Update README.md

zeux · zeux · commit b9e9f54435ee · 2024-10-15T09:09:17.000-07:00
Add a section on advanced compression that covers expected compression
ratio for index codec, data ordering and quantization/filtering
recommendations for different types of data.
diff --git a/README.md b/README.md
@@ -180,8 +180,6 @@ assert(resvb == 0 && resib == 0);
 
 Note that vertex encoding assumes that vertex buffer was optimized for vertex fetch, and that vertices are quantized; index encoding assumes that the vertex/index buffers were optimized for vertex cache and vertex fetch. Feeding unoptimized data into the encoders will produce poor compression ratios. Both codecs are lossless - the only lossy step is quantization that happens before encoding.
 
-To reduce the data size further, it's recommended to use `meshopt_optimizeVertexCacheStrip` instead of `meshopt_optimizeVertexCache` when optimizing for vertex cache, and to use new index codec version (`meshopt_encodeIndexVersion(1)`). This trades off some efficiency in vertex transform for smaller vertex and index data.
-
 Decoding functions are heavily optimized and can directly target write-combined memory; you can expect both decoders to run at 1-3 GB/s on modern desktop CPUs. Compression ratios depend on the data; vertex data compression ratio is typically around 2-4x (compared to already quantized data), index data compression ratio is around 5-6x (compared to raw 16-bit index data). General purpose lossless compressors can further improve on these results.
 
 Index buffer codec only supports triangle list topology; when encoding triangle strips or line lists, use `meshopt_encodeIndexSequence`/`meshopt_decodeIndexSequence` instead. This codec typically encodes indices into ~1 byte per index, but compressing the results further with a general purpose compressor can improve the results to 1-3 bits per index.

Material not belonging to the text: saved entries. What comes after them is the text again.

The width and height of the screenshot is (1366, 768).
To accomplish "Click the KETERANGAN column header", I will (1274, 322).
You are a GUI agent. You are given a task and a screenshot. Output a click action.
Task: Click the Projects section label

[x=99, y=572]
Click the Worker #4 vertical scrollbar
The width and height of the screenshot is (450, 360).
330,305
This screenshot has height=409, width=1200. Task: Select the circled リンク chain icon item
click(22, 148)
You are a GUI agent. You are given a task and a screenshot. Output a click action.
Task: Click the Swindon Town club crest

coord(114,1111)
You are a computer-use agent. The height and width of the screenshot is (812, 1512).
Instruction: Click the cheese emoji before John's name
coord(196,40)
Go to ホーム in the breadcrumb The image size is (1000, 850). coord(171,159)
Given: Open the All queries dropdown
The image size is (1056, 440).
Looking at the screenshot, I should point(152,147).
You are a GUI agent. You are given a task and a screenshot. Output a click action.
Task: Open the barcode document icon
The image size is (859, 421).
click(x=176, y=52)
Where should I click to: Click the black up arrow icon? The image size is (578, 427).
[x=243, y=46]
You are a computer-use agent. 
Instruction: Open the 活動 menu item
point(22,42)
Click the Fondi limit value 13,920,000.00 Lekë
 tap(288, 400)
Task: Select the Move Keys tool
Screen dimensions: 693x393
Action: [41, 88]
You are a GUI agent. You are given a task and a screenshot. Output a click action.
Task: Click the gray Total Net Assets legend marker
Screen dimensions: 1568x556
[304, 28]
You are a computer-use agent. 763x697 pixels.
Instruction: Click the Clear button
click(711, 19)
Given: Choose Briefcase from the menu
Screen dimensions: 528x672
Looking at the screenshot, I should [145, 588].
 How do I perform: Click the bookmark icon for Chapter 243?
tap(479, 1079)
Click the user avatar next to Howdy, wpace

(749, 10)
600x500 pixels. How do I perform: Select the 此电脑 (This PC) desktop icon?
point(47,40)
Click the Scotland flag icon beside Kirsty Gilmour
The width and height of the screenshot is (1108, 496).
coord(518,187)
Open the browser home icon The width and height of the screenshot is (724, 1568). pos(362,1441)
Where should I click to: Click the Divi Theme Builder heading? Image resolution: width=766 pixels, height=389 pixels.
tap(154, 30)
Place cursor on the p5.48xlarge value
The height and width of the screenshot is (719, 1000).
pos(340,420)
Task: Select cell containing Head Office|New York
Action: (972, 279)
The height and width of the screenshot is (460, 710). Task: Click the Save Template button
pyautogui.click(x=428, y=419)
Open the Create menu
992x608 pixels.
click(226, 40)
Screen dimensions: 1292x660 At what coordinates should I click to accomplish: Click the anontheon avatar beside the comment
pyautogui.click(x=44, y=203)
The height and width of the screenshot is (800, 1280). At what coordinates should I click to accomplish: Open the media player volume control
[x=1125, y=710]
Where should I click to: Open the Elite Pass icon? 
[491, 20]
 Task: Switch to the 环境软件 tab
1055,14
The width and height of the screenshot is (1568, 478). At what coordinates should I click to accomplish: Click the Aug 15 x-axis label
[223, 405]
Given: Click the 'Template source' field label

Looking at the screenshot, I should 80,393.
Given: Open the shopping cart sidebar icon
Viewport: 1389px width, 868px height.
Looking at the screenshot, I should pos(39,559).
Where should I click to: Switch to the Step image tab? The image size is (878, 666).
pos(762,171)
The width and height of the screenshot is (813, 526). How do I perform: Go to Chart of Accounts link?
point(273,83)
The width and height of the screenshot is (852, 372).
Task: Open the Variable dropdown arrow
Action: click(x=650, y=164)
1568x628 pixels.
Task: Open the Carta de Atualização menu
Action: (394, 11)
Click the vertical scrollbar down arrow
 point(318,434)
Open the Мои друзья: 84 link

@@ -220,6 +218,38 @@ meshopt_remapVertexBuffer(positions, positions, point_count, sizeof(vec3), &rema
 
 After this the resulting arrays should be quantized (e.g. using 16-bit fixed point numbers for positions and 8-bit color components), and the result can be compressed using `meshopt_encodeVertexBuffer` as described in the previous section. To decompress, `meshopt_decodeVertexBuffer` will recover the quantized data that can be used directly or converted back to original floating-point data. The compression ratio depends on the nature of source data, for colored points it's typical to get 35-40 bits per point as a result.
 
+## Advanced compression
+
+Both vertex and index codecs are designed to be used in a three-stage pipeline:
+
+- Preparation (quantization, filtering, ordering)
+- Encoding (`meshopt_encodeVertexBuffer`/`meshopt_encodeIndexBuffer`)
+- Optional compression (LZ4/zlib/zstd/Oodle)
+
+The preparation stage is crucial for achieving good compression ratios; this section will cover some techniques that can be used to improve the results.
+
+Index codec targets 1 byte per triangle as a best case; on real-world data it's typical to get 1-1.2 bytes per triangle. To achieve this, the data needs to be optimized for vertex cache and vertex fetch. Optimizations that do not disrupt triangle locality (such as overdraw) are safe to use in between.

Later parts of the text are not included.